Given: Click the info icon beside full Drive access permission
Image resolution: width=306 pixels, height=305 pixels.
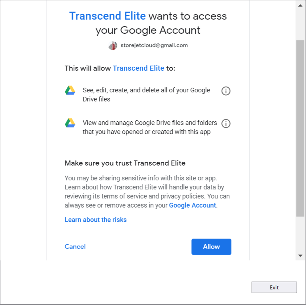Looking at the screenshot, I should [226, 91].
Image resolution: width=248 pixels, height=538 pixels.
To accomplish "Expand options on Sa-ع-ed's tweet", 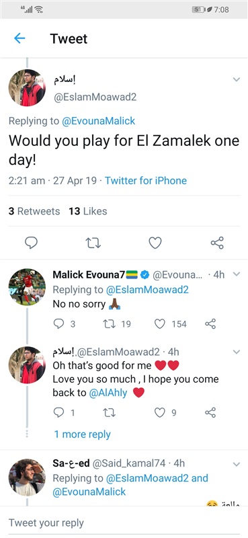I will coord(237,465).
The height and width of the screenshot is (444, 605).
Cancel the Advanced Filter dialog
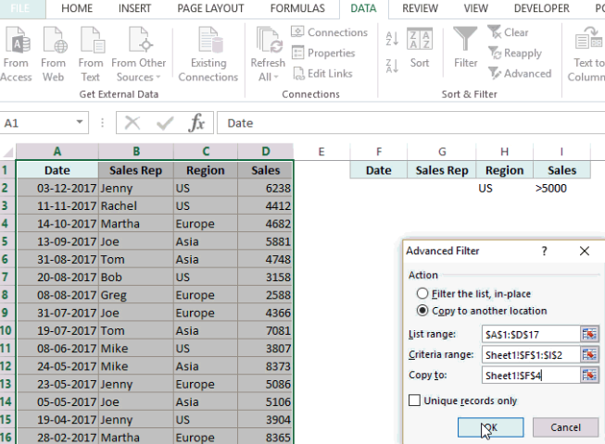pos(565,427)
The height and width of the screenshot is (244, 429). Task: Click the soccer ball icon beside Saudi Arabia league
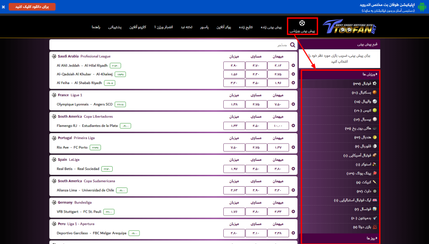click(x=54, y=56)
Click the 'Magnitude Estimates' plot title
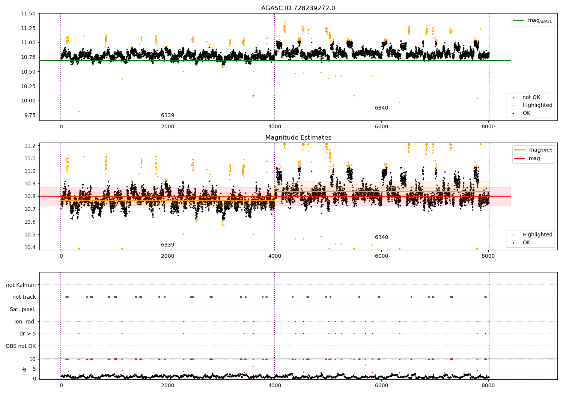Viewport: 563px width, 394px height. pyautogui.click(x=298, y=138)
* * * * * * * * *
Each line, from the beginning of the listing to the line bearing "Image resolution: width=248" inclusive, should be copied exactly; the pictures stay out.

Given: Click the info icon beside full Drive access permission
Image resolution: width=306 pixels, height=305 pixels.
Looking at the screenshot, I should [226, 91].
Image resolution: width=248 pixels, height=538 pixels.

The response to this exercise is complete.